▶ Work required
Copy exactly the lines of the records below, and only those lines, beginning with the line that contains "Donate (229, 31)" and ending with the line that contains "[2,5 Yaşındaki Çocuk".

--- START ---

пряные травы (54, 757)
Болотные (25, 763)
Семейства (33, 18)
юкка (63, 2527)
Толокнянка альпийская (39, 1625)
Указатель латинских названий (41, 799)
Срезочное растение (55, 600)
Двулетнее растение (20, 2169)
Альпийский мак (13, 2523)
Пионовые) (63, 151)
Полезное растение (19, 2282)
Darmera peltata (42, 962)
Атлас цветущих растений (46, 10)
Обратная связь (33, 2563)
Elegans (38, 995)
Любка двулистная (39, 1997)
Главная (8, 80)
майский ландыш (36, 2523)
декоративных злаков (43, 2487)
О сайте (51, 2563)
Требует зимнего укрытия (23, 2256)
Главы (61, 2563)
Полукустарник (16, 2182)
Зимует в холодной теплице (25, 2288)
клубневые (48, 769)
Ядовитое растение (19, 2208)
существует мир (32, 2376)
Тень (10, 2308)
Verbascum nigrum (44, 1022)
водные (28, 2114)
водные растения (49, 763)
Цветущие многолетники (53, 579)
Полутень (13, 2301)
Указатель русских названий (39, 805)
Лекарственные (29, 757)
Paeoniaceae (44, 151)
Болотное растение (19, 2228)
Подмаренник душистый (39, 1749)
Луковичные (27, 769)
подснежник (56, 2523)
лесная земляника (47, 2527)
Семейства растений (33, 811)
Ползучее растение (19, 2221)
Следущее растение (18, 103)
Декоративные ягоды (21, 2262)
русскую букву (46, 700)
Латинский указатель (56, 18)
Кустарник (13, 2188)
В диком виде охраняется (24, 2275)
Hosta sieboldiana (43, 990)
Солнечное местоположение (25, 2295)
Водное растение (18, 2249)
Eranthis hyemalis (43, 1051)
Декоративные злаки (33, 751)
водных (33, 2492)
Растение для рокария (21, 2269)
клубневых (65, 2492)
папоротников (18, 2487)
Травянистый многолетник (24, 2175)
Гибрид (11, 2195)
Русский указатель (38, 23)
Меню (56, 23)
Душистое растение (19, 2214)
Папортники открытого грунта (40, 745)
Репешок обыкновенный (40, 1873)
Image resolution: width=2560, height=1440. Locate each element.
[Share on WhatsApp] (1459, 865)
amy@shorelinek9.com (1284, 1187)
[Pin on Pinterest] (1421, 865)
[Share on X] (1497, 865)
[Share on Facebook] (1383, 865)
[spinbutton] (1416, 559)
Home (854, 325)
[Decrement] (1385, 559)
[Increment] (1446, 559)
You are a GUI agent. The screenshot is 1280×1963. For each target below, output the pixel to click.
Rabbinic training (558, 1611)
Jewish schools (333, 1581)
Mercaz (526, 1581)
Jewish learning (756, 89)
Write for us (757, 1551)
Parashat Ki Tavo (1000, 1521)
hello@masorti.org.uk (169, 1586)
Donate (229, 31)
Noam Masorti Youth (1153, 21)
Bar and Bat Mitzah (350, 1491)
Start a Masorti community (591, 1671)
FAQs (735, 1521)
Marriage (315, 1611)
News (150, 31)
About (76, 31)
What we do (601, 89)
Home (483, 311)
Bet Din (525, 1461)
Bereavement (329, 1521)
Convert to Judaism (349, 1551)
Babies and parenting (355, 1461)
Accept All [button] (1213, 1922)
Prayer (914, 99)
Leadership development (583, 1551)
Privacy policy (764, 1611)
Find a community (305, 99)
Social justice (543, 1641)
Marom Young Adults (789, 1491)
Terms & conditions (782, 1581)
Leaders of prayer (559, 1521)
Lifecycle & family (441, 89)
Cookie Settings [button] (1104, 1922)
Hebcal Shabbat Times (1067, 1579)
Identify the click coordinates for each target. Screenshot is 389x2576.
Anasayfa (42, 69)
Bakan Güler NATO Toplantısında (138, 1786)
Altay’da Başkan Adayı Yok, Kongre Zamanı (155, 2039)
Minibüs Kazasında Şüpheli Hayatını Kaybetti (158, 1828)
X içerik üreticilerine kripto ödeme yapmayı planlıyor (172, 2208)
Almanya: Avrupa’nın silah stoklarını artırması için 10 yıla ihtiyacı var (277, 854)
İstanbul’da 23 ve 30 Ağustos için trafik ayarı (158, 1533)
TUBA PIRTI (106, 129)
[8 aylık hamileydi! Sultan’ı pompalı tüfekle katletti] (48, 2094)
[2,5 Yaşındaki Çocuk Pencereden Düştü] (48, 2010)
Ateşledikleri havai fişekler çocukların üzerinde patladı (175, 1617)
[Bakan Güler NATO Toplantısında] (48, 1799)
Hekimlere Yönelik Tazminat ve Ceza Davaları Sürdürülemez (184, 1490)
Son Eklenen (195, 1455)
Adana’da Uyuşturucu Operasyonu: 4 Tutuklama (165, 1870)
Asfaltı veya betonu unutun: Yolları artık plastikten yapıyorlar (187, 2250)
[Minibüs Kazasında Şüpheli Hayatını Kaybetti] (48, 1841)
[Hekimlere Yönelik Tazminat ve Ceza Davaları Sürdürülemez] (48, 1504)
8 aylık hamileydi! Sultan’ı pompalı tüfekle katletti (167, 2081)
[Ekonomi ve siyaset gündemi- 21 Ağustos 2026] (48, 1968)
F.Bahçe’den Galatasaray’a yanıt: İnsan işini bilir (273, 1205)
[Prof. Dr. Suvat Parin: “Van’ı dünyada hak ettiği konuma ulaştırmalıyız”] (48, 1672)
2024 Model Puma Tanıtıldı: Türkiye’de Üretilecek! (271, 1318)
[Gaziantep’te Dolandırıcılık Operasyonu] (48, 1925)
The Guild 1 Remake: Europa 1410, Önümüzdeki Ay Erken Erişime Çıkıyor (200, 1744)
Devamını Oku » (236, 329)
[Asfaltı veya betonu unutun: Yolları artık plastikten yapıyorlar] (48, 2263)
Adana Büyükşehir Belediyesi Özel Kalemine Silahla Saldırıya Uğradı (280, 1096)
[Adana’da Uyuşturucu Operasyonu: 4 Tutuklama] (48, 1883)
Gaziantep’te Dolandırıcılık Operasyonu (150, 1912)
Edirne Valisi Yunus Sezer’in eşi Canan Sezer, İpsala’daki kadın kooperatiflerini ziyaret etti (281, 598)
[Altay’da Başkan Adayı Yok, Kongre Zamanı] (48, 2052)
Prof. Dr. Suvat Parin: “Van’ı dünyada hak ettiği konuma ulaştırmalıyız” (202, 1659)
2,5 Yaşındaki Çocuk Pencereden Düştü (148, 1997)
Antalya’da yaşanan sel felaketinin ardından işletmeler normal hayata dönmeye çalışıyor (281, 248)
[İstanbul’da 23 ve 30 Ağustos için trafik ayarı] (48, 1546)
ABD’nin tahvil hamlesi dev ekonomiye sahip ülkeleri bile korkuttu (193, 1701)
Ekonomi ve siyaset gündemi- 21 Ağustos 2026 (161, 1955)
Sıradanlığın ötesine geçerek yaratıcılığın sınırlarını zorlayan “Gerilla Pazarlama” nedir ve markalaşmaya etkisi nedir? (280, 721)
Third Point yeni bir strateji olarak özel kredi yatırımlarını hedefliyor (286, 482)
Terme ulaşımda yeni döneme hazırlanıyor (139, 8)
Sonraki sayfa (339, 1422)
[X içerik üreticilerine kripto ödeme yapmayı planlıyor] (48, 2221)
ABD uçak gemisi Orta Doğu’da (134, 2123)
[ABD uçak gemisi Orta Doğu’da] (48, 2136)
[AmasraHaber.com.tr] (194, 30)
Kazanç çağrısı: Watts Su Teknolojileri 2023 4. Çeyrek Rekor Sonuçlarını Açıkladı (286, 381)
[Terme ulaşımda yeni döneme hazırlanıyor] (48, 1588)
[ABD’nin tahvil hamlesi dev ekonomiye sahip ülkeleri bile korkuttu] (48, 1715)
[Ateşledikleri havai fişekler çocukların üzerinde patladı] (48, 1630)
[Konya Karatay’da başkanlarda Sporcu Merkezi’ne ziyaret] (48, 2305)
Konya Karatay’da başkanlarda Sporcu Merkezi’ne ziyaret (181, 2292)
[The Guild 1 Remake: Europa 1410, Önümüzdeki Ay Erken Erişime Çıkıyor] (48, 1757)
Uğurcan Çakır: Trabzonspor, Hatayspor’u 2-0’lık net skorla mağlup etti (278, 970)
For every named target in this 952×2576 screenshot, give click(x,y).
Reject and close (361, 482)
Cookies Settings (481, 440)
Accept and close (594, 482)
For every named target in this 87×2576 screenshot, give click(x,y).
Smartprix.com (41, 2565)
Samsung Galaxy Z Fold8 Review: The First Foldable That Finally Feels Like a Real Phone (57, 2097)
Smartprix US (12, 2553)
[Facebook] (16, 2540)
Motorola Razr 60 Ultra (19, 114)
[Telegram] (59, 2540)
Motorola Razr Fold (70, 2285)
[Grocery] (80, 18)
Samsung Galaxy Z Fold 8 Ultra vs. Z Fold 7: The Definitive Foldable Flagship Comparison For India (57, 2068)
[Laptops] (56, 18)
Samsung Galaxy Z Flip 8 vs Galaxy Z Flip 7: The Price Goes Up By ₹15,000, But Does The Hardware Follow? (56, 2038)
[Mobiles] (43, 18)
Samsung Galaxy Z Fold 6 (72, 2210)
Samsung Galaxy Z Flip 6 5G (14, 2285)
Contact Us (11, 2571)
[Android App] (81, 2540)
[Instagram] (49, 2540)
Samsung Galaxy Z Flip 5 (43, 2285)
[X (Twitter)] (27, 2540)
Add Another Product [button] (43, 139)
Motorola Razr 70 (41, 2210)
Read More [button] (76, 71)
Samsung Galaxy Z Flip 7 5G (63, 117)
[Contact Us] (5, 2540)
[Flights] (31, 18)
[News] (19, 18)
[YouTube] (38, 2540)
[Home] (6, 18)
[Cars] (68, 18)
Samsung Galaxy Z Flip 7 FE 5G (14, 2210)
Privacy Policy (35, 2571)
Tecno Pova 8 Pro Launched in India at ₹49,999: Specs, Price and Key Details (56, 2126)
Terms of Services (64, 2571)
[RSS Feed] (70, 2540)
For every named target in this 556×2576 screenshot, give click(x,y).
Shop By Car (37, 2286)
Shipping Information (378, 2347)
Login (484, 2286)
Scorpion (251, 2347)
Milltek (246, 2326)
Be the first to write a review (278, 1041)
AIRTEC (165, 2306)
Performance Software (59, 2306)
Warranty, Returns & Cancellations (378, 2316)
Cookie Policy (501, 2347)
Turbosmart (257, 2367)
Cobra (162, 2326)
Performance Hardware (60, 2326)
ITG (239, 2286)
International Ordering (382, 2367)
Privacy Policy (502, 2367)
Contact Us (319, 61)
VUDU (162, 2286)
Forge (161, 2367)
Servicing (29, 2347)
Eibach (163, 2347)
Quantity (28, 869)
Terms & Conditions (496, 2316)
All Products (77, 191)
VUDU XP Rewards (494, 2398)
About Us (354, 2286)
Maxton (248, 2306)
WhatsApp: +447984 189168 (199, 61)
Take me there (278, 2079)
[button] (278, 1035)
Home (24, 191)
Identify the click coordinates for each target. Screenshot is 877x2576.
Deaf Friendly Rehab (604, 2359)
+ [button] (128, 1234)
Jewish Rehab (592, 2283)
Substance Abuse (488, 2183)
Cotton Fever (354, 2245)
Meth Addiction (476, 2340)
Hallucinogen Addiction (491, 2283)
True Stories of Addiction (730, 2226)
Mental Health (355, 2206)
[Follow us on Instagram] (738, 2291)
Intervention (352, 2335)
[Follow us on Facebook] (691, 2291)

--- END ---

▶ Answer
Donate (229, 31)
Noam Masorti Youth (1153, 21)
Bar and Bat Mitzah (350, 1491)
Start a Masorti community (591, 1671)
FAQs (735, 1521)
Marriage (315, 1611)
News (150, 31)
About (76, 31)
What we do (601, 89)
Home (483, 311)
Bet Din (525, 1461)
Bereavement (329, 1521)
Convert to Judaism (349, 1551)
Babies and parenting (355, 1461)
Accept All [button] (1213, 1922)
Prayer (914, 99)
Leadership development (583, 1551)
Privacy policy (764, 1611)
Find a community (305, 99)
Social justice (543, 1641)
Marom Young Adults (789, 1491)
Terms & conditions (782, 1581)
Leaders of prayer (559, 1521)
Lifecycle & family (441, 89)
Cookie Settings [button] (1104, 1922)
Hebcal Shabbat Times (1067, 1579)
Identify the click coordinates for each target. Screenshot is 389x2576.
Anasayfa (42, 69)
Bakan Güler NATO Toplantısında (138, 1786)
Altay’da Başkan Adayı Yok, Kongre Zamanı (155, 2039)
Minibüs Kazasında Şüpheli Hayatını Kaybetti (158, 1828)
X içerik üreticilerine kripto ödeme yapmayı planlıyor (172, 2208)
Almanya: Avrupa’nın silah stoklarını artırması için 10 yıla ihtiyacı var (277, 854)
İstanbul’da 23 ve 30 Ağustos için trafik ayarı (158, 1533)
TUBA PIRTI (106, 129)
[8 aylık hamileydi! Sultan’ı pompalı tüfekle katletti] (48, 2094)
[2,5 Yaşındaki Çocuk Pencereden Düştü] (48, 2010)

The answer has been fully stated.